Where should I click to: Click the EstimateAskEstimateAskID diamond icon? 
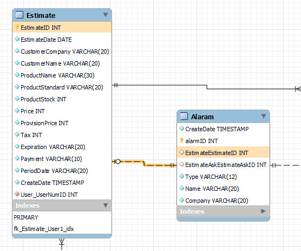(x=181, y=164)
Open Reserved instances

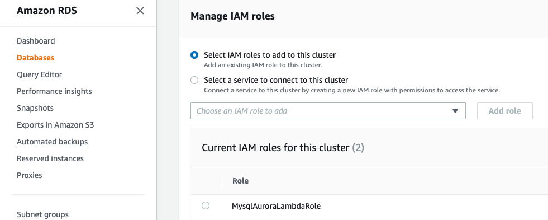pyautogui.click(x=50, y=158)
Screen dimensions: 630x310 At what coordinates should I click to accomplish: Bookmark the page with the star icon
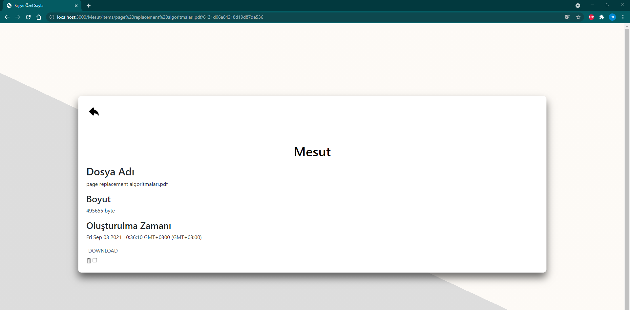578,17
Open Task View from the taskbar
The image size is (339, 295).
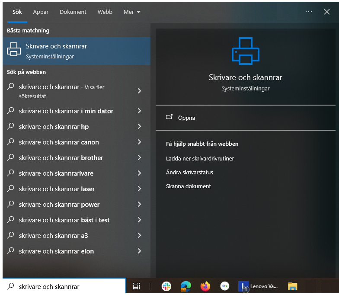coord(136,286)
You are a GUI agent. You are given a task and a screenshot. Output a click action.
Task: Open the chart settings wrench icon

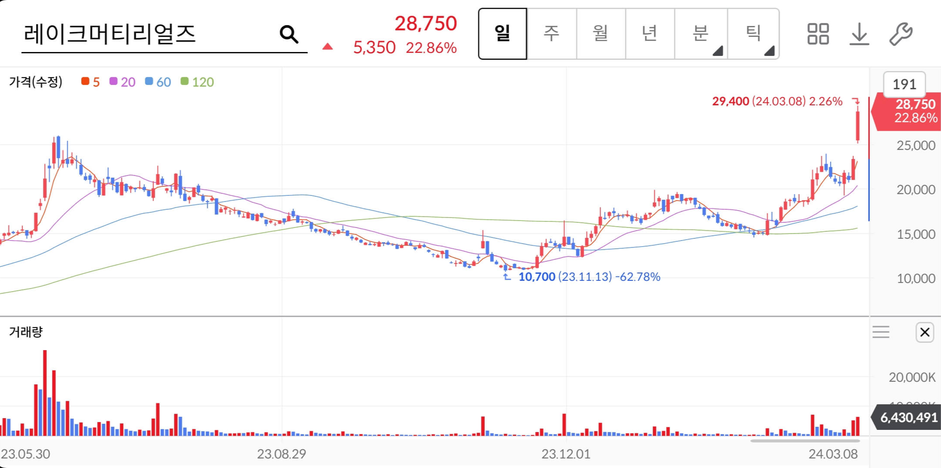900,35
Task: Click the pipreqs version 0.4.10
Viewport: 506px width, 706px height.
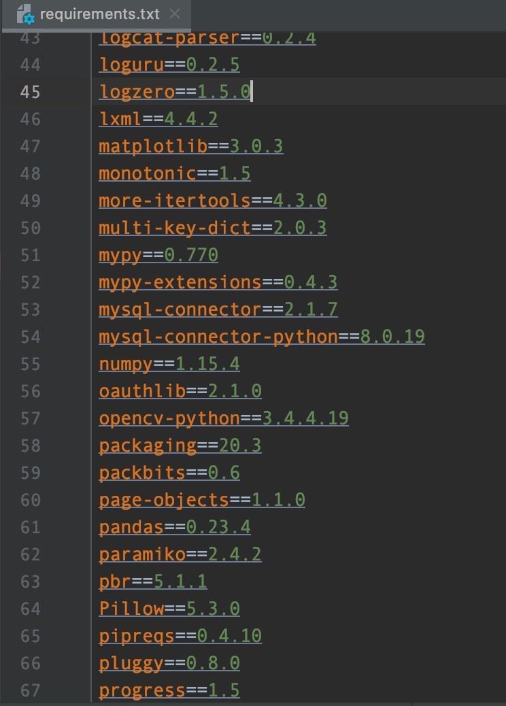Action: click(229, 636)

Given instruction →
Output the lines above as a numbered list, omitting blank lines and leaving out the pictures.

Solution for this problem →
1. Where should I click to: Click the EstimateAskEstimateAskID diamond icon? 
2. (x=181, y=164)
3. Open Reserved instances
4. pyautogui.click(x=50, y=158)
5. Screen dimensions: 630x310 At what coordinates should I click to accomplish: Bookmark the page with the star icon
6. 578,17
7. Open Task View from the taskbar
8. The image size is (339, 295).
9. coord(136,286)
10. You are a GUI agent. You are given a task and a screenshot. Output a click action.
11. Task: Open the chart settings wrench icon
12. 900,35
13. Task: Click the pipreqs version 0.4.10
14. Viewport: 506px width, 706px height.
15. Action: click(229, 636)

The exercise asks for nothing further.